DATA SHOWN:
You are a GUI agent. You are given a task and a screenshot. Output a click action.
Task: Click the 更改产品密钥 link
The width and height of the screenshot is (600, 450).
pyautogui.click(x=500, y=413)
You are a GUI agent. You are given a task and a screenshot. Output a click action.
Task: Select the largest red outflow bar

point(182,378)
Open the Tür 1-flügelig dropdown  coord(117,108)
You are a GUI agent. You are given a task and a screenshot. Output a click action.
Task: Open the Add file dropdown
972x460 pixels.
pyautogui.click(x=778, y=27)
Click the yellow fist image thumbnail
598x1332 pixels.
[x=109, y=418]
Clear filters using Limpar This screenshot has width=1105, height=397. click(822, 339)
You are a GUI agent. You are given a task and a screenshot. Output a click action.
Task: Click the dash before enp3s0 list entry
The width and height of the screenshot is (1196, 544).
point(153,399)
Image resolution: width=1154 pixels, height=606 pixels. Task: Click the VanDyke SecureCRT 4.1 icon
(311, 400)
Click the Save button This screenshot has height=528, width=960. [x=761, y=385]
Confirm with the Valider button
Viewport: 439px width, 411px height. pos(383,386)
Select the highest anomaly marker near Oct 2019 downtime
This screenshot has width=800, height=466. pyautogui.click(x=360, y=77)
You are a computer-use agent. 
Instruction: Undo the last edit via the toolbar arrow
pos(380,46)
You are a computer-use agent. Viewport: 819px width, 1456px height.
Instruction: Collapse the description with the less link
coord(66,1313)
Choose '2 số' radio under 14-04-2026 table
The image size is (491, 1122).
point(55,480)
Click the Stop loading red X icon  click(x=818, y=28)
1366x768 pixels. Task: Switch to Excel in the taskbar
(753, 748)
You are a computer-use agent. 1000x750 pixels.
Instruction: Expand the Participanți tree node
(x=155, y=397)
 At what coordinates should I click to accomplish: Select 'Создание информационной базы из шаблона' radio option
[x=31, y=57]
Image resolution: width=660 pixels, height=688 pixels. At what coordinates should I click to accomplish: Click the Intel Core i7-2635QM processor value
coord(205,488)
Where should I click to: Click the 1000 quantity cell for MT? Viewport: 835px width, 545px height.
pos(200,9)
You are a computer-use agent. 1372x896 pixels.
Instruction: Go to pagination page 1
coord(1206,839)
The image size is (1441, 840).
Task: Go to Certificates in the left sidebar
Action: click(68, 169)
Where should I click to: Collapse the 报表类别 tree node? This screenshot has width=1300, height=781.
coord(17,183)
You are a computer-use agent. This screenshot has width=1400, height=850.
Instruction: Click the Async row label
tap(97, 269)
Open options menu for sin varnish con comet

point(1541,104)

EXERCISE OBJECTIVE:
The lines to return are those in the material above that hold "computer".

RESULT OF THE TASK:
You are a computer-use agent. 
You are a computer-use agent. Viewport: 819px width, 1456px height.
You are a computer-use agent. 1000x750 pixels.
You are a computer-use agent. 1372x896 pixels.
You are a computer-use agent. This screenshot has width=1400, height=850.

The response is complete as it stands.